# No wifi connection on Macbook Pro 11,1

## zasdfgbnm

Hi,

I have some trouble on making the wifi connection work on my Macbook Pro 11,1. It seems that the kernel can correctly recognize the driver. Below is the output of lspci.

```
# lspci -v

03:00.0 Network controller: Broadcom Corporation BCM4360 802.11ac Wireless Network Adapter (rev 03)

        Subsystem: Apple Inc.

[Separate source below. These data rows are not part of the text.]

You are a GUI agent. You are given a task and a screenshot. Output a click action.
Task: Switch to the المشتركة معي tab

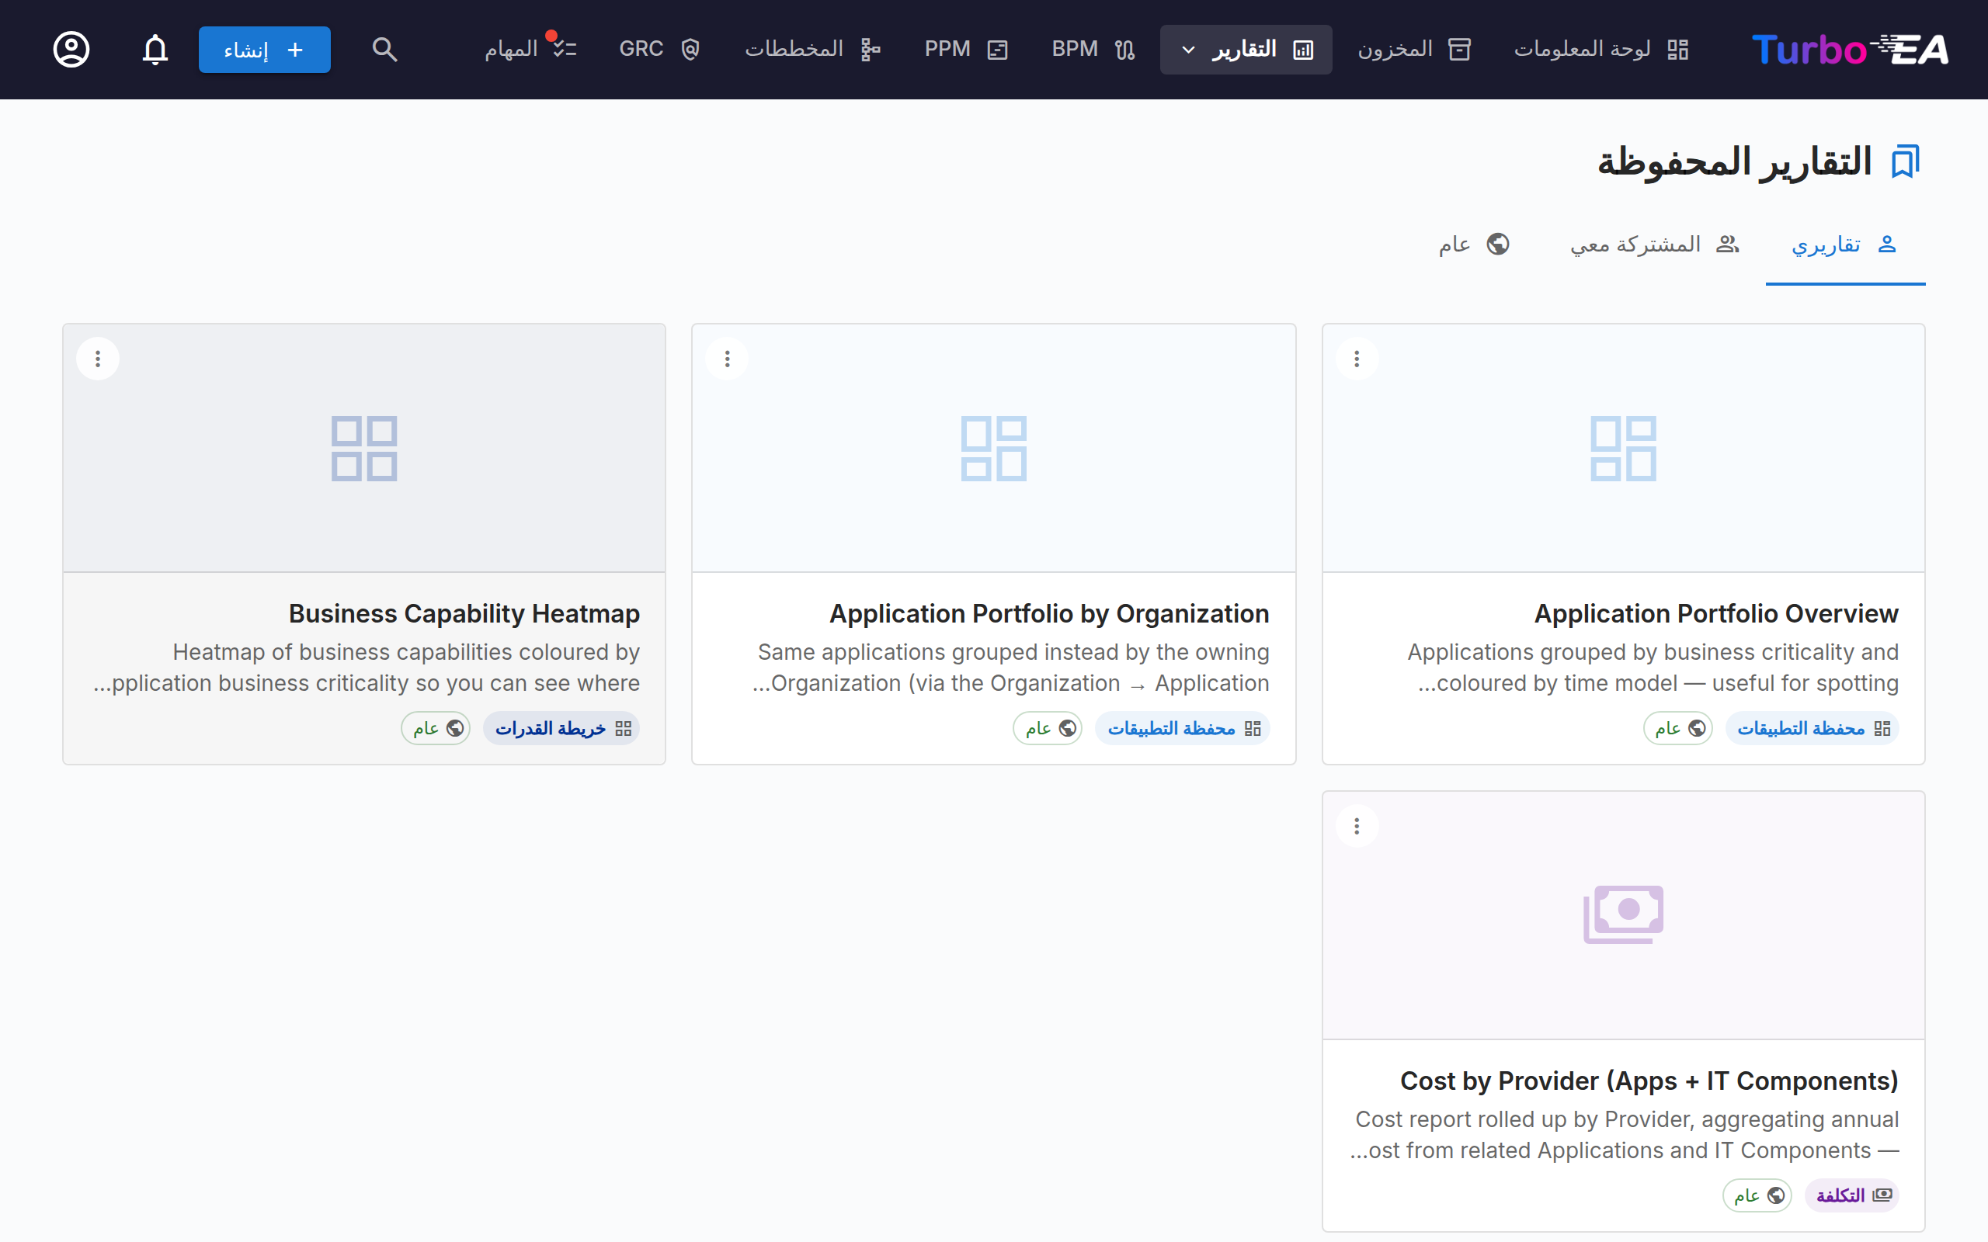point(1654,245)
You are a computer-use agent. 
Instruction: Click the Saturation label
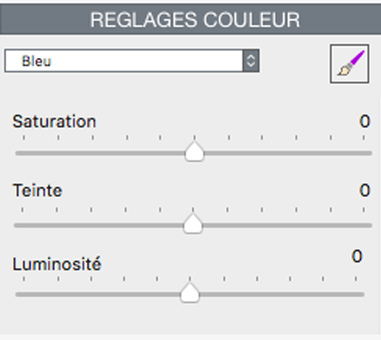54,121
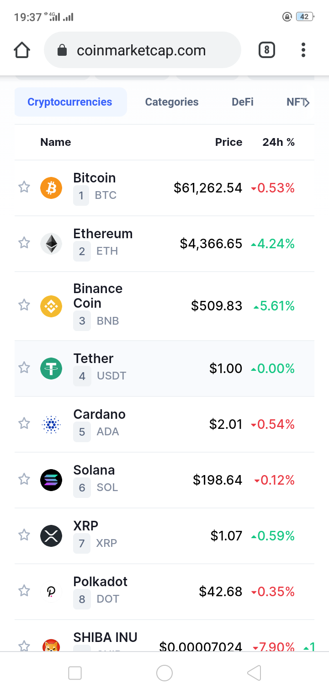Tap the Tether logo icon
Image resolution: width=329 pixels, height=695 pixels.
point(51,369)
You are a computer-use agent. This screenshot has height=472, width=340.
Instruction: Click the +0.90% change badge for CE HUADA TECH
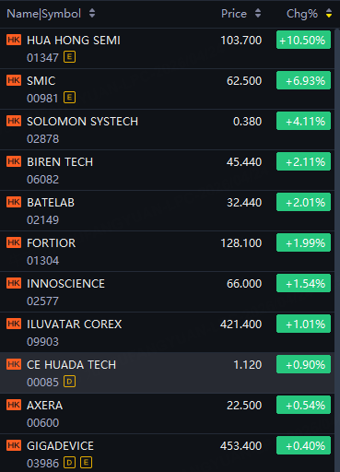point(303,364)
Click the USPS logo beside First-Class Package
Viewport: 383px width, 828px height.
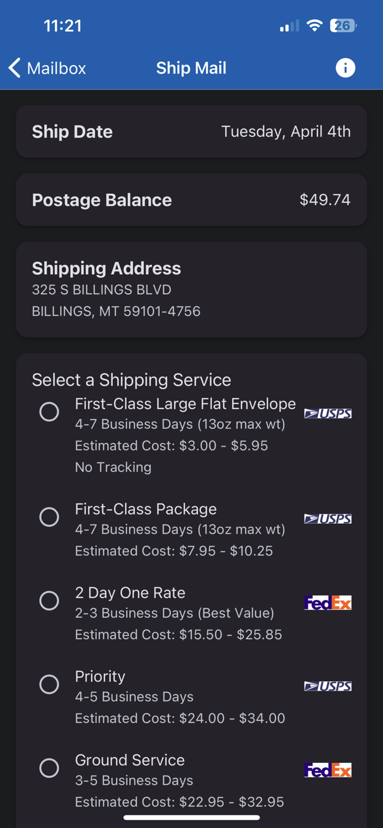pyautogui.click(x=328, y=519)
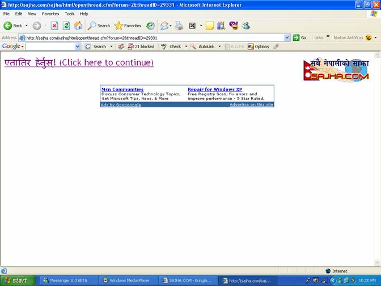Click the 'Click here to continue' link
The image size is (381, 286).
coord(79,62)
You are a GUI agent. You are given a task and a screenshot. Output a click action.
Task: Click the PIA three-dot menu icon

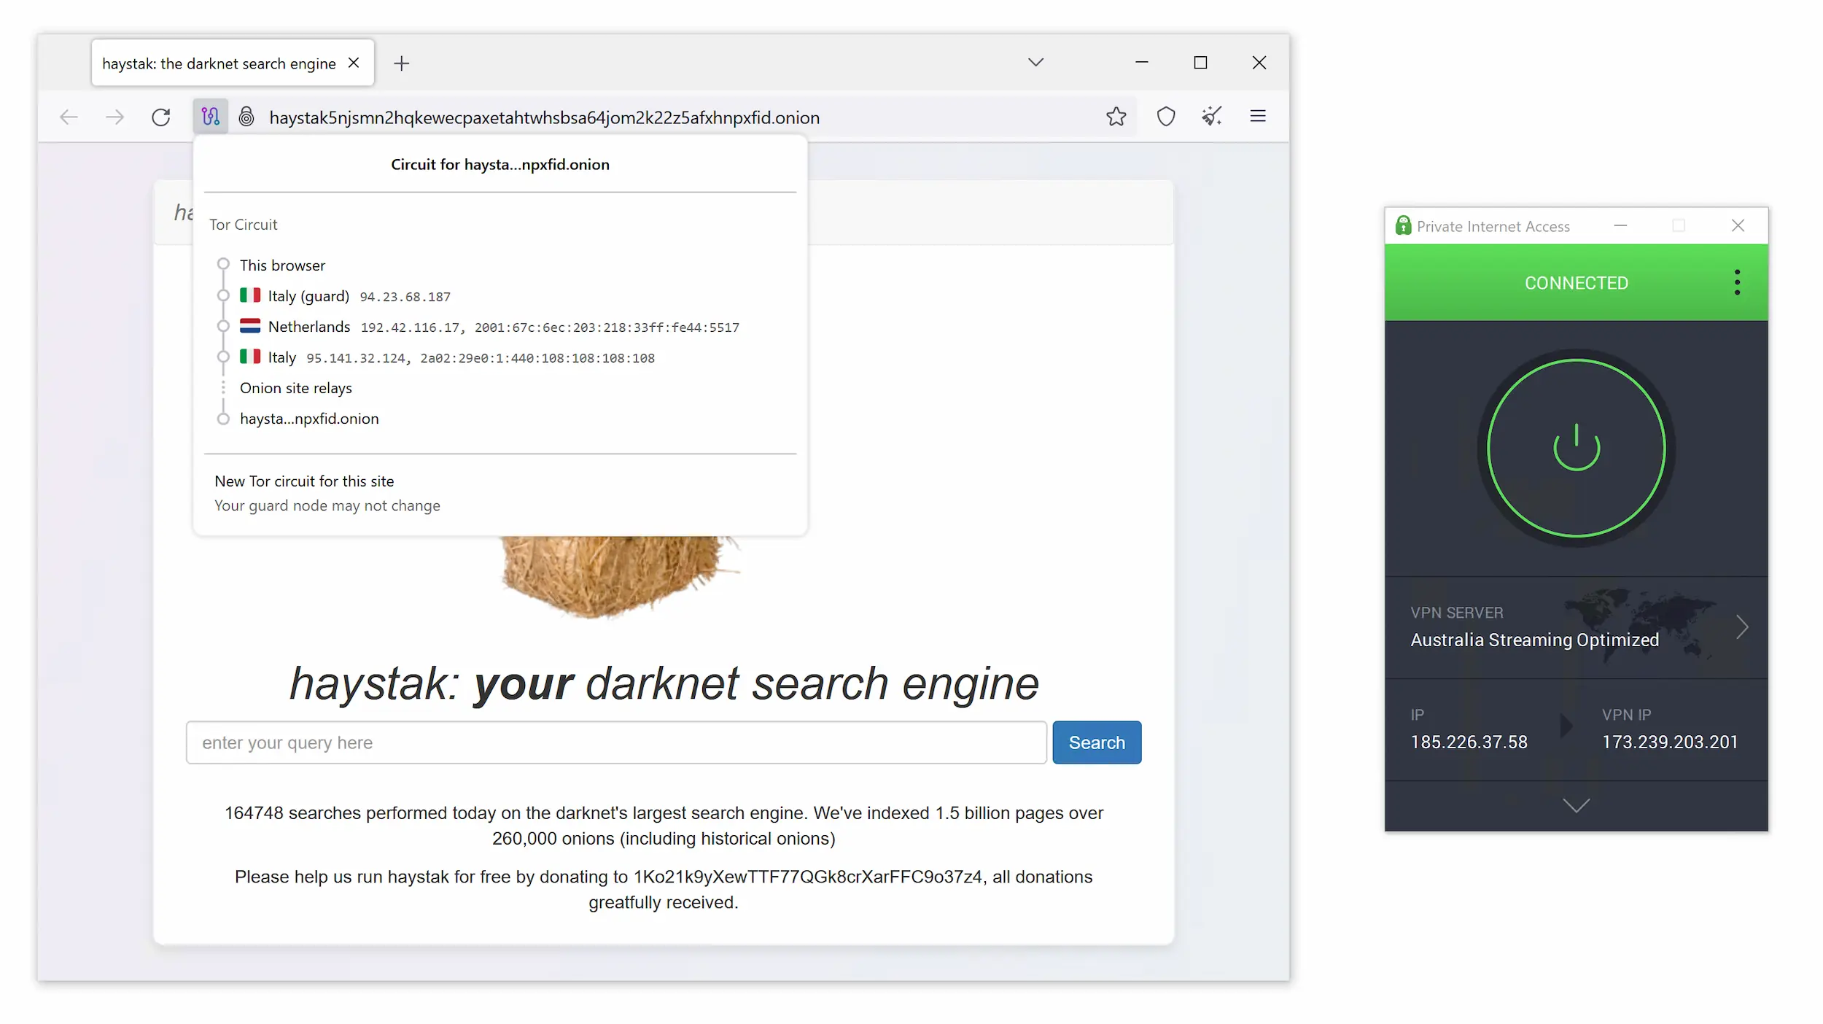click(1738, 282)
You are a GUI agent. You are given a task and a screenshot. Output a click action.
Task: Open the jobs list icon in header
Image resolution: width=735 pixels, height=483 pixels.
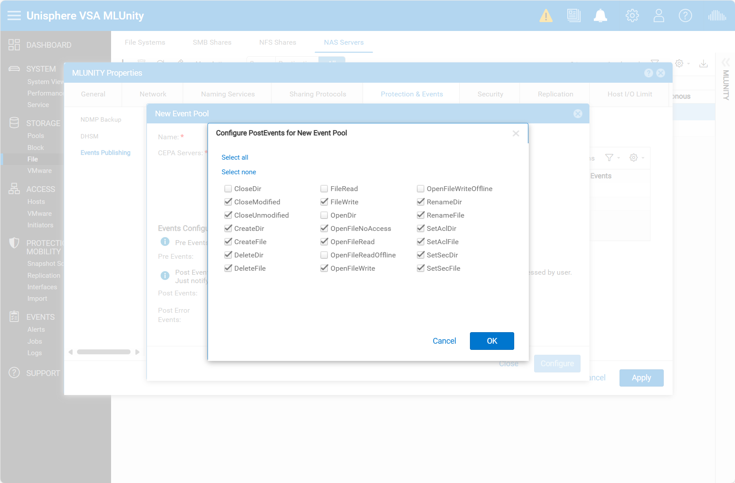573,16
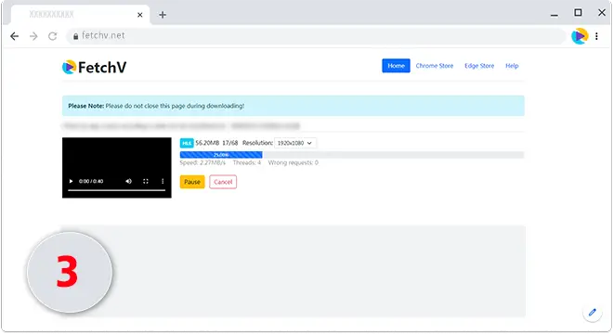Screen dimensions: 613x334
Task: Expand the Resolution 1920x1080 dropdown
Action: click(295, 143)
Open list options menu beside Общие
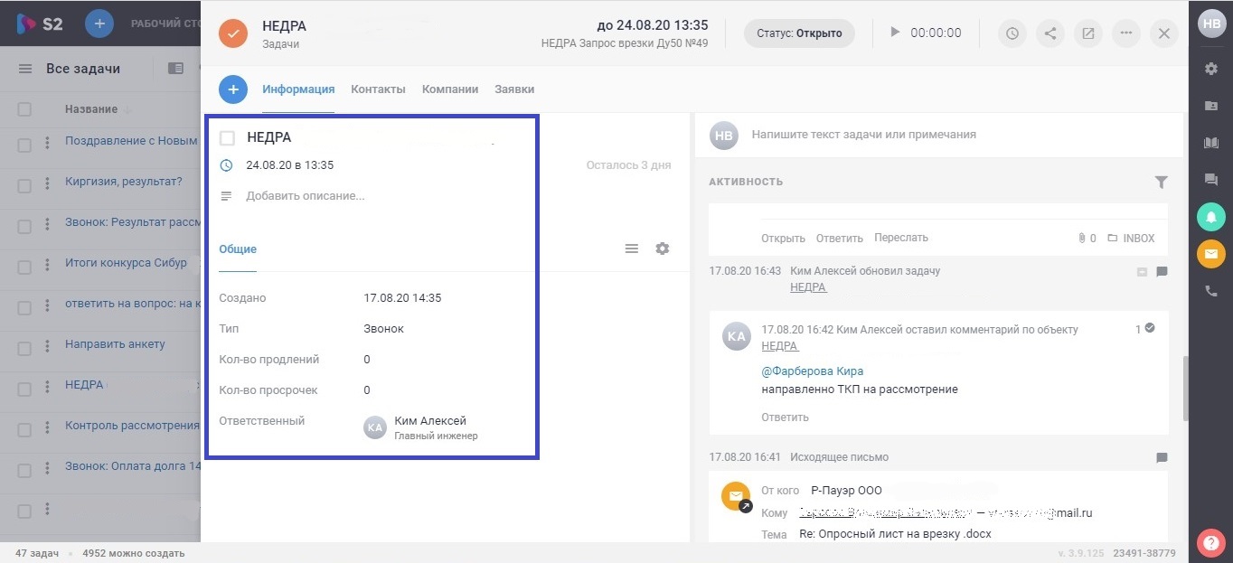 [x=632, y=249]
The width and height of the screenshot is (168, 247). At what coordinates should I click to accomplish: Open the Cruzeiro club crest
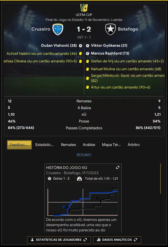(x=58, y=29)
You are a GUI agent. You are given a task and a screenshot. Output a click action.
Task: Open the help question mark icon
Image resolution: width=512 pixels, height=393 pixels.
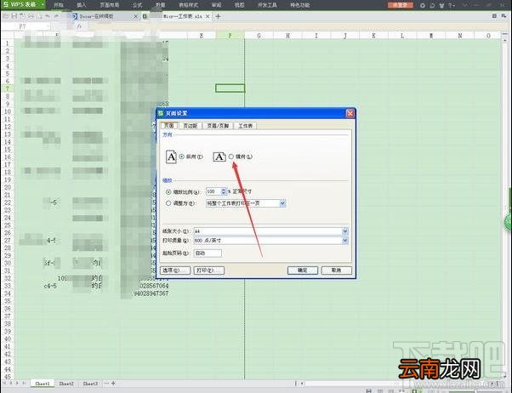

BCM4360 802.11ac Wireless Network Adapter

        Flags: bus master, fast devsel, latency 0, IRQ 18

        Memory at b0600000 (64-bit, non-prefetchable) [size=32K]

        Memory at b0400000 (64-bit, non-prefetchable) [size=2M]

        Capabilities: [48] Power Management version 3

        Capabilities: [58] MSI: Enable- Count=1/1 Maskable- 64bit+

        Capabilities: [68] Vendor Specific Information: Len=44 <?>

        Capabilities: [ac] Express Endpoint, MSI 00

        Kernel driver in use: wl

        Kernel modules: wl
```

But unfortunately, ifconfig and iwconfig can't find any wireless interface:

```
# iwconfig

sit0      no wireless extensions.

lo        no wireless extensions.

ens9      no wireless extensions.

```

Here is my kernel .config

http://pastebin.com/BuHE6DTd

----------

## kikko

Hi zasdfgbnm

unfortunately your Broadcom BCM4360 card is not supported by open drivers (http://linuxwireless.org/en/users/Drivers/b43/#Supported_devices), you may check if the proprietary "net-wireless/broadcom-sta" driver works for you

Regards

----------

## dataking

Not sure if it's the same model, but I had to install the b43 firmware on my macbook with Debian8.  Do some googling around "b43", "fw-cutter", etc.  See if that gets you where you need to be.

----------